━━ EXERCISE INPUTS ━━
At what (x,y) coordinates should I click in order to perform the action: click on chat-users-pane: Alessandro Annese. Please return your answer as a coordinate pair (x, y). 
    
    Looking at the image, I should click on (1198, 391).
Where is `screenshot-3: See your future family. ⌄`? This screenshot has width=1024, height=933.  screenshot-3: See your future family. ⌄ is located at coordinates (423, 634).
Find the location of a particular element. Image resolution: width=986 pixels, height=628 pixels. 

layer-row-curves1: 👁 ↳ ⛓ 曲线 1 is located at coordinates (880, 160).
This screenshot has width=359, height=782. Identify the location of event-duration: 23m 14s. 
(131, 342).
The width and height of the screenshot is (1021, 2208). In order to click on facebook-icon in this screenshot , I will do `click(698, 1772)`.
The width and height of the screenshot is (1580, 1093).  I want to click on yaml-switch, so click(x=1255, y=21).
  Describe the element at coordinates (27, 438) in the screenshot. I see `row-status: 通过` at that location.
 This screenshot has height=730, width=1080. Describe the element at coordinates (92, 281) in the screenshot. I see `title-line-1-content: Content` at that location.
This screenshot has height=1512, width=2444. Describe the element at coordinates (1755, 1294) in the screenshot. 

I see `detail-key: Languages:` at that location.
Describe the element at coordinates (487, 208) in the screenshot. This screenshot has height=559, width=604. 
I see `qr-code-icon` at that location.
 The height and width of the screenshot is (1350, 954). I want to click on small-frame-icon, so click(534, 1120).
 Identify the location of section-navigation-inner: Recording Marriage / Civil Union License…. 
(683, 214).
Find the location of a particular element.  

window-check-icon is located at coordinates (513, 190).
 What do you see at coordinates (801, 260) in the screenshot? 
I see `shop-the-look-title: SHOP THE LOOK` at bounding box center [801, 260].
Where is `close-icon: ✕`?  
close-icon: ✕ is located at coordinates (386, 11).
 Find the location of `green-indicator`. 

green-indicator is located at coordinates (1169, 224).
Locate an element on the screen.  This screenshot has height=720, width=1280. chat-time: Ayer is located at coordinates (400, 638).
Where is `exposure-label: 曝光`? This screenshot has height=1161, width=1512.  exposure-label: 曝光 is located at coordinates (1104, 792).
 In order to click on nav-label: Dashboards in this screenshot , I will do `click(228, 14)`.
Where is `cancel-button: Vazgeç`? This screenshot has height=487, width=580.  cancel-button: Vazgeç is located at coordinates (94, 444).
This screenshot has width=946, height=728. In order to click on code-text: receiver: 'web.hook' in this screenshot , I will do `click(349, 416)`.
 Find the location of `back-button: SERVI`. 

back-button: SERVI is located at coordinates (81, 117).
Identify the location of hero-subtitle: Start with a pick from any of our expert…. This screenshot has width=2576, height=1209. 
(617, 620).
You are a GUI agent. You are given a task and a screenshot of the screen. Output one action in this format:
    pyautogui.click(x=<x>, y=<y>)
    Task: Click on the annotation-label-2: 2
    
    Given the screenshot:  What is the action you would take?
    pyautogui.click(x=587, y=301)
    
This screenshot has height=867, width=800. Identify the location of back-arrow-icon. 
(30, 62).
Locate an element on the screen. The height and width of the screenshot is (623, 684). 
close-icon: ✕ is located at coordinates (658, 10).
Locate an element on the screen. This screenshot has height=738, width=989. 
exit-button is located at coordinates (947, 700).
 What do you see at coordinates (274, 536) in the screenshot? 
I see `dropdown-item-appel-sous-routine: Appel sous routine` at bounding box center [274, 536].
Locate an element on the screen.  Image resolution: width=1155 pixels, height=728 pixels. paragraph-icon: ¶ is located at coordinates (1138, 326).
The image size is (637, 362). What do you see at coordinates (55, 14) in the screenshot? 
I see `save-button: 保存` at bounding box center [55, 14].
━━━
• **REQUIRED ACTION**: Rewrite all of the records with every "Locate an element on the screen" swapped for "Point to an element on the screen", changing nothing else.

• **SOLUTION FOR THIS PROBLEM**:
At what (x,y) coordinates should I click in order to perform the action: click on chat-users-pane: Alessandro Annese. Please return your answer as a coordinate pair (x, y). 
    
    Looking at the image, I should click on (1198, 391).
Where is `screenshot-3: See your future family. ⌄`? This screenshot has width=1024, height=933.  screenshot-3: See your future family. ⌄ is located at coordinates (423, 634).
Find the location of a particular element. Image resolution: width=986 pixels, height=628 pixels. 

layer-row-curves1: 👁 ↳ ⛓ 曲线 1 is located at coordinates (880, 160).
This screenshot has width=359, height=782. Identify the location of event-duration: 23m 14s. 
(131, 342).
The width and height of the screenshot is (1021, 2208). In order to click on facebook-icon in this screenshot , I will do `click(698, 1772)`.
The width and height of the screenshot is (1580, 1093).  I want to click on yaml-switch, so click(x=1255, y=21).
  Describe the element at coordinates (27, 438) in the screenshot. I see `row-status: 通过` at that location.
 This screenshot has height=730, width=1080. Describe the element at coordinates (92, 281) in the screenshot. I see `title-line-1-content: Content` at that location.
This screenshot has height=1512, width=2444. Describe the element at coordinates (1755, 1294) in the screenshot. 

I see `detail-key: Languages:` at that location.
Describe the element at coordinates (487, 208) in the screenshot. This screenshot has height=559, width=604. 
I see `qr-code-icon` at that location.
 The height and width of the screenshot is (1350, 954). I want to click on small-frame-icon, so click(534, 1120).
 Identify the location of section-navigation-inner: Recording Marriage / Civil Union License…. 
(683, 214).
Find the location of a particular element.  

window-check-icon is located at coordinates (513, 190).
 What do you see at coordinates (801, 260) in the screenshot? 
I see `shop-the-look-title: SHOP THE LOOK` at bounding box center [801, 260].
Where is `close-icon: ✕`?  
close-icon: ✕ is located at coordinates (386, 11).
 Find the location of `green-indicator`. 

green-indicator is located at coordinates (1169, 224).
Point to an element on the screen.  This screenshot has height=720, width=1280. chat-time: Ayer is located at coordinates (400, 638).
Where is `exposure-label: 曝光`? This screenshot has height=1161, width=1512.  exposure-label: 曝光 is located at coordinates (1104, 792).
 In order to click on nav-label: Dashboards in this screenshot , I will do `click(228, 14)`.
Where is `cancel-button: Vazgeç`? This screenshot has height=487, width=580.  cancel-button: Vazgeç is located at coordinates (94, 444).
This screenshot has width=946, height=728. In order to click on code-text: receiver: 'web.hook' in this screenshot , I will do `click(349, 416)`.
 Find the location of `back-button: SERVI`. 

back-button: SERVI is located at coordinates (81, 117).
Identify the location of hero-subtitle: Start with a pick from any of our expert…. This screenshot has width=2576, height=1209. 
(617, 620).
You are a GUI agent. You are given a task and a screenshot of the screen. Output one action in this format:
    pyautogui.click(x=<x>, y=<y>)
    Task: Click on the annotation-label-2: 2
    
    Given the screenshot:  What is the action you would take?
    pyautogui.click(x=587, y=301)
    
This screenshot has height=867, width=800. Identify the location of back-arrow-icon. 
(30, 62).
Point to an element on the screen. The height and width of the screenshot is (623, 684). 
close-icon: ✕ is located at coordinates (658, 10).
Point to an element on the screen. This screenshot has height=738, width=989. 
exit-button is located at coordinates (947, 700).
 What do you see at coordinates (274, 536) in the screenshot? 
I see `dropdown-item-appel-sous-routine: Appel sous routine` at bounding box center [274, 536].
Point to an element on the screen.  Image resolution: width=1155 pixels, height=728 pixels. paragraph-icon: ¶ is located at coordinates (1138, 326).
The image size is (637, 362). What do you see at coordinates (55, 14) in the screenshot? 
I see `save-button: 保存` at bounding box center [55, 14].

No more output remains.